Among people ages 18 to 34, 44% supported Nike's decision to use Kaepernick, while 32% opposed it, according to an SSRS Omnibus poll provided exclusively to CNN. College president Jerry C. Davis stated, "If Nike is ashamed of America, we are ashamed of them".

Players began kneeling during the anthem in 2016 to protest racial inequality and police brutality, but critics have said that it is disrespectful to the flag and veterans.

Drafting Kaepernick as a spokesman has more upside than downside risk for Nike, analysts say, because the company knows its customer base well.
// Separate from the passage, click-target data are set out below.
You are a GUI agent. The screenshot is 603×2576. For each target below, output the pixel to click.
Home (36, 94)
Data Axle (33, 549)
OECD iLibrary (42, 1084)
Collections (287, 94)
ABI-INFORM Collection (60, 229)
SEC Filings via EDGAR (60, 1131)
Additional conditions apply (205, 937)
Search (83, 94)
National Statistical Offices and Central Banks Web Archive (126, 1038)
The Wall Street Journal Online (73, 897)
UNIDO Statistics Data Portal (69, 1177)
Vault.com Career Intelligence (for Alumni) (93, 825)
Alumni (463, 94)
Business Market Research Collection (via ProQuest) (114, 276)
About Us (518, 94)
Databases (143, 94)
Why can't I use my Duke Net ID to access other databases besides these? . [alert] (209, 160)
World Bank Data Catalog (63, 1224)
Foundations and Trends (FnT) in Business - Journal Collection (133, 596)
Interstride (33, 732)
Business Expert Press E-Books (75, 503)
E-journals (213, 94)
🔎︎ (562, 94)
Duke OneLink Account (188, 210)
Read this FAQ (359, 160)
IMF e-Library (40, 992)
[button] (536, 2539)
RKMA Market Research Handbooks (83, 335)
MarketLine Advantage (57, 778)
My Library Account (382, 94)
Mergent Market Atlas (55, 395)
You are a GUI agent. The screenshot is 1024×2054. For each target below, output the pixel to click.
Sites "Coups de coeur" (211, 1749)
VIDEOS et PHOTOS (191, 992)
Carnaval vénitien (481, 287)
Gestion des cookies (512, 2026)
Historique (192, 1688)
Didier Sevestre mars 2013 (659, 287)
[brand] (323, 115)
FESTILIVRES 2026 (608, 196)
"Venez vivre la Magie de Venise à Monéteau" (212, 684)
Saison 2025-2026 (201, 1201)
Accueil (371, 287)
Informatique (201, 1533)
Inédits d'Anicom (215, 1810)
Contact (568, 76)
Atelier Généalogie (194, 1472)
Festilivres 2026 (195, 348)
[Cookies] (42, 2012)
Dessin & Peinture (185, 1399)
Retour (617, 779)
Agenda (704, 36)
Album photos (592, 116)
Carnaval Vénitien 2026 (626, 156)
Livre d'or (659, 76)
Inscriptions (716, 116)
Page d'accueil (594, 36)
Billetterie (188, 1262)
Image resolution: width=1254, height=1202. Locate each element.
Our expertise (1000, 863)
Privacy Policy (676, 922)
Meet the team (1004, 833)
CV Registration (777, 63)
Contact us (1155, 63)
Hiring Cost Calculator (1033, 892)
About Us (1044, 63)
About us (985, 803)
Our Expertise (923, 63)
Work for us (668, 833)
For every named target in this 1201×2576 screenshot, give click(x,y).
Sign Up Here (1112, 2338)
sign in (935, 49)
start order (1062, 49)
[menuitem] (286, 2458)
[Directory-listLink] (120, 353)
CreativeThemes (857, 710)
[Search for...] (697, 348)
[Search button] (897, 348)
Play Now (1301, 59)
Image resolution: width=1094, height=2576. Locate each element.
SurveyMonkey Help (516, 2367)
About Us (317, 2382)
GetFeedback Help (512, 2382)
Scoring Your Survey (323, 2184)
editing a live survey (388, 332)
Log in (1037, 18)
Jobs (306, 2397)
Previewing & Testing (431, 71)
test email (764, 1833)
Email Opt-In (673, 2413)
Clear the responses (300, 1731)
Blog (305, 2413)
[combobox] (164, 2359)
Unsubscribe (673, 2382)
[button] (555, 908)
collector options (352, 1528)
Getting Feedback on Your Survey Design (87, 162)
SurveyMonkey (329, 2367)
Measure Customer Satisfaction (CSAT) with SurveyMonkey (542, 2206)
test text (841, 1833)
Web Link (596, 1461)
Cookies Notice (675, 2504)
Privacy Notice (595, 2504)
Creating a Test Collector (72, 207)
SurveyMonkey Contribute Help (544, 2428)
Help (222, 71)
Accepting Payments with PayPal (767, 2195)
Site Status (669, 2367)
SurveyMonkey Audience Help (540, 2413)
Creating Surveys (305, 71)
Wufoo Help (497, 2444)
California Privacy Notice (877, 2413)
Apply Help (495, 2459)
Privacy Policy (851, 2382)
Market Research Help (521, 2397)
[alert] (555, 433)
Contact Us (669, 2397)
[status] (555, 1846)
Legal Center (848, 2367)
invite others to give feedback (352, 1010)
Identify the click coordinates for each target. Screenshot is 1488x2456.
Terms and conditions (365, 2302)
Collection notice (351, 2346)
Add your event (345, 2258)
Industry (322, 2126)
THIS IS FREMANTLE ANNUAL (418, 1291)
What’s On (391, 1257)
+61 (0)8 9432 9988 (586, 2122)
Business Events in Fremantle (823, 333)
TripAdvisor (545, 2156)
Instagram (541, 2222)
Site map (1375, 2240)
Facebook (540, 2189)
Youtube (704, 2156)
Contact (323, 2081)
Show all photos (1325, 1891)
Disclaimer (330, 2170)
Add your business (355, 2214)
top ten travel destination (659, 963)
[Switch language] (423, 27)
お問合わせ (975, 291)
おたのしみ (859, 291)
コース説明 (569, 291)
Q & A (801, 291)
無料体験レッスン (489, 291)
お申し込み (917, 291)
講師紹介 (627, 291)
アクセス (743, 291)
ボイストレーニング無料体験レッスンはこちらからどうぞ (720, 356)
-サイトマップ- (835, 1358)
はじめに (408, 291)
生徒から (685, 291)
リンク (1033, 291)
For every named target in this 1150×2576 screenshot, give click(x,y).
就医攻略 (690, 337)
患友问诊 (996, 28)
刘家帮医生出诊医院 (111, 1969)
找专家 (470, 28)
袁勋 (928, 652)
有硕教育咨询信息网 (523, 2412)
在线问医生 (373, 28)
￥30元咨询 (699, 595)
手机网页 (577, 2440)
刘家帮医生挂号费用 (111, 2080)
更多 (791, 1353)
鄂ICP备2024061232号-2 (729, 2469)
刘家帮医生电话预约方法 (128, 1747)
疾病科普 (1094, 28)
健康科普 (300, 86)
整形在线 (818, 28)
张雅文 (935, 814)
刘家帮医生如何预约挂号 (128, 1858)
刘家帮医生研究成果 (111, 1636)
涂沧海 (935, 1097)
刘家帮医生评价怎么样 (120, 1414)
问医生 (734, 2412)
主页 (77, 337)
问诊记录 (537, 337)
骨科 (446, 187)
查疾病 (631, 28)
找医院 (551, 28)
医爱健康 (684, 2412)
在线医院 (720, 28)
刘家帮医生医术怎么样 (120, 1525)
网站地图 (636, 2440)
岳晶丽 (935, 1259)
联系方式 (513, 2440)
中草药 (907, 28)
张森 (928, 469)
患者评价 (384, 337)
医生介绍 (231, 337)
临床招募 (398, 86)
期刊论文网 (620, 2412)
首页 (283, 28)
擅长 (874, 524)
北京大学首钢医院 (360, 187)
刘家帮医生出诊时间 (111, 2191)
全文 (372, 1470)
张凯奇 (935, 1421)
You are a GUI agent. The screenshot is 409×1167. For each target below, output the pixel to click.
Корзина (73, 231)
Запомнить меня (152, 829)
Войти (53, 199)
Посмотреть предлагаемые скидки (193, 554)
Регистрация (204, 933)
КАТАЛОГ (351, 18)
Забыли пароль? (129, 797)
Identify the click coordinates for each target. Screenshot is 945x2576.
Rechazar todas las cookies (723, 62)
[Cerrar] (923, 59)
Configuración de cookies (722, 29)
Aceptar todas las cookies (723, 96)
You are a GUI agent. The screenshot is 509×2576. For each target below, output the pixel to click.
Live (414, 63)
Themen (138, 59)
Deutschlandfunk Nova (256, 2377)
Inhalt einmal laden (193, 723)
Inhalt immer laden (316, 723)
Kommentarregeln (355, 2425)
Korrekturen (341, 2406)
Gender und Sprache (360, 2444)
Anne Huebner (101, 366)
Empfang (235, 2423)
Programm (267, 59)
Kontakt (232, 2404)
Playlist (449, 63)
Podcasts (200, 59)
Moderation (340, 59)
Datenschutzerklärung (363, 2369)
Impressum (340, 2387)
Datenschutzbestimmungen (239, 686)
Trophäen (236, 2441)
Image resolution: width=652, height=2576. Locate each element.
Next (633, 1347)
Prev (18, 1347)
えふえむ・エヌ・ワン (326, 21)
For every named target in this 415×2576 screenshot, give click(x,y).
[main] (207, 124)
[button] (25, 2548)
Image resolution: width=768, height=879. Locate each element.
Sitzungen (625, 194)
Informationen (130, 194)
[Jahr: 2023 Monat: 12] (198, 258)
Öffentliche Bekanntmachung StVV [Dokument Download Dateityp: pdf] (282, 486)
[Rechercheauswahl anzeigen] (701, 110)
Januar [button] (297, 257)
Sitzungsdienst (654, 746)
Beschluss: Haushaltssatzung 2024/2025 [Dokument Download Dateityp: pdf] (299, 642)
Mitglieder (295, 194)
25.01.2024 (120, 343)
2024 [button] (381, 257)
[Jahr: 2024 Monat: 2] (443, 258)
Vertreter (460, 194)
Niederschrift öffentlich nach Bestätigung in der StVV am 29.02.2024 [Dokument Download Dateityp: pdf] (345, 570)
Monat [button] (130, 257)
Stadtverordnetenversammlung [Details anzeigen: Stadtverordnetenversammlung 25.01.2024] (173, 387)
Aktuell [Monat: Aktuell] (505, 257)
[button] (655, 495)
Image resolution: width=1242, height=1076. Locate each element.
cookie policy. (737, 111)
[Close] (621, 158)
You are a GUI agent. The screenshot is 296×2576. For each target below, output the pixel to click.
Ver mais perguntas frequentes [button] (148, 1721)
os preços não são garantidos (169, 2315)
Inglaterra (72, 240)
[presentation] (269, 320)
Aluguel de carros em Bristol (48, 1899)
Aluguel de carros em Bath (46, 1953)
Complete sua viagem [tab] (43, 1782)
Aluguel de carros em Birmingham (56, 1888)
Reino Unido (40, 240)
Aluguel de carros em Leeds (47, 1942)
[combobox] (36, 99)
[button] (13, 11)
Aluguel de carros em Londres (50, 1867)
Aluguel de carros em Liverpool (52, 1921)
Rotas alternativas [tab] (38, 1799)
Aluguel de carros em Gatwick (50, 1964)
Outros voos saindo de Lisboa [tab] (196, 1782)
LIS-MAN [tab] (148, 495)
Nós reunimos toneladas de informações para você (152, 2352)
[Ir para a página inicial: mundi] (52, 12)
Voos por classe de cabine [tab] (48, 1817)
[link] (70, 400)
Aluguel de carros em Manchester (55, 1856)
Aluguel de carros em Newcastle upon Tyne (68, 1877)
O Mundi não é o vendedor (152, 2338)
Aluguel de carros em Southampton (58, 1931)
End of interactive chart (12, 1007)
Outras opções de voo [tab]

Olivier Vernon, who is injured, protested a year ago, as did new Giants safety Michael Thomas, who remained on his feet.

Kaepernick, who sparked years of debate and earned the ire of President Trump by kneeling during the national anthem, prompted yet more debate last week, as pundits argued the wisdom of Nike aligning its brand with the polarizing former NFL player.

If Vick had been featured in a similar Nike ad, it should have read something like this: "Believe in something". The company's sales online jumped 31% after it was released, according to one analysis by digital research firm Edison Trends.

While the campaign featuring Kaepernick angered many conservatives, some market analysts called it "a stroke of genius".

A Harris Poll of 2,026 Americans released on ESPN shows that Nike, a brand historically known for campaigns that were compelling while maintaining broad appeal, has seen similar moves in perception on positive and negative fronts since announcing the Kaepernick campaign. The rest were unsure.

Forty-nine percent of American voters support Kaepernick's appearance in the ads, while 37 percent disapprove.

Republicans oppose by 60-39 percent.

The poll was conducted by SSRS September 4 through 9 among a random national sample of 1,008 adults.

"Take a knee. It's your right, American voters tell National Football League players", Tim Malloy, assistant director of the poll, said in a release. They were reached by landline or cellphone by a live interviewer.